I wouldn’t necessarily say Holland is the best Peter Parker, or Zendaya is the best MJ. But together they might be the best lead couple in the series. With wholesome, wide-eyed Holland and smirking, deadpan Zendaya, they make a perfect opposites-attract couple, and even though the Elementals and Mysterio takes up a lot of screentime, the movie never forgets Peter and MJ’s relationship. The two stars get several outstanding scenes together.
Clearly, people are loving this movie. While it seems at this point, that pretty much everybody likes Spider-Man: Far From Home, there are at least some who absolutely love it. ComicBook.com doesn't mince words, calling it the best Spider-Man movie ever...
It doesn’t seem like we’re swinging to any crazy conclusions in calling Spider-Man: Far From Home the best Spider-Man movie ever. Top to bottom, it is a complete moviegoing experience.

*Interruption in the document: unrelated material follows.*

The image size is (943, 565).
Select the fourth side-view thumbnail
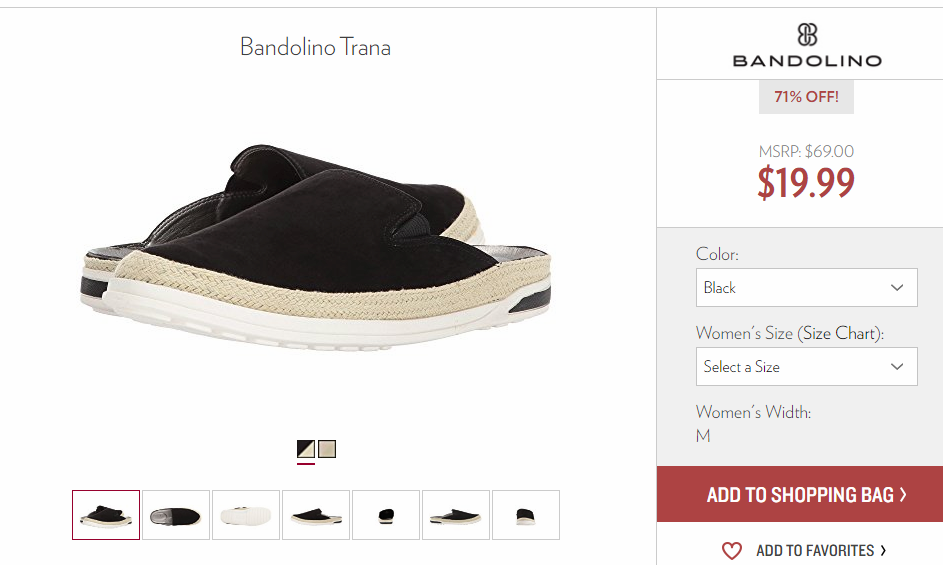click(316, 515)
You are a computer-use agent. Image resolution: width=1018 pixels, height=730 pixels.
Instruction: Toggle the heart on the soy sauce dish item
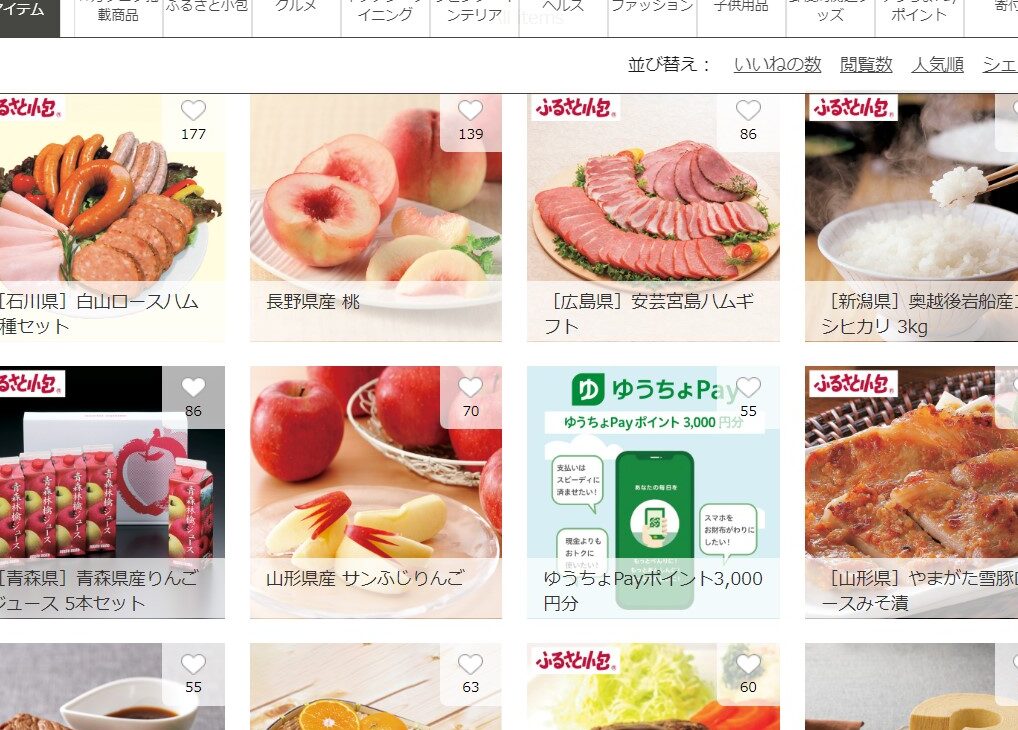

It is thrilling, it is fun, it is unpredictable, and it is full of heart. Spider-Man: Far From Home is a by far a home run.
The reviews for Spider-Man: Far From Home are mostly pretty good, but there are some that don't think the new film is quite that impressive. THR holds that the new movie just isn't up to the standards that we've seen in some superhero movies and Spider-Man movies of late. It mostly plays things safe and in doing so becomes a middle of the road movie.
[W]ithout a proper, full-on villain, as well as an adequate substitute for Robert Downey Jr.'s late, oft-mentioned Tony Stark, this comes off as a less-than-glittering star in the Marvel firmament. It pales even more when compared to Sony's wildly imaginative animated feature of last year, Spider-Man: Into the Spider-Verse.
The New York Post also thinks that in the new movie's attempt to raise the stakes and make things a bit bigger, it lost what made Spider-Man: Homecoming special.
Through all this, you can see director Jon Watts and the filmmakers struggling to replicate the magic of their first film. But its charm came not from an overabundance of jokes, but from turning Spidey into a school hallway hero whose biggest challenge was girls. Jetting off to Venice, Prague and London and busting up landmarks brings it more in line with the rest of the overly dense Marvel Cinematic Universe.
We rarely see a movie obtain universal acclaim from critics, these are all personal opinions, after all, and everybody is going to come to to the project with their own feelings and ideas. That's the point of reviews, to put a film in context, and different reviews allow you to see the movie from different perspectives.
Having said that, it's certainly clear that from many perspectives, Spider-Man: Far From Home is exactly what people are looking for from the end of the MCU's latest phase.
Avengers: Endgame was the real end of the story in a lot of ways. Spider-Man: Far From Home's job is to largely let us see, on the ground level, what the universe will look like moving forward. Things are getting back to normal, but also they'll never be the same. The movie only gives us the slightest tease where things may be going from here, though, as you may have heard, it's one hell of a tease. It certainly sets up the future of Spider-Man in the MCU, what it means to the larger universe remains to be seen.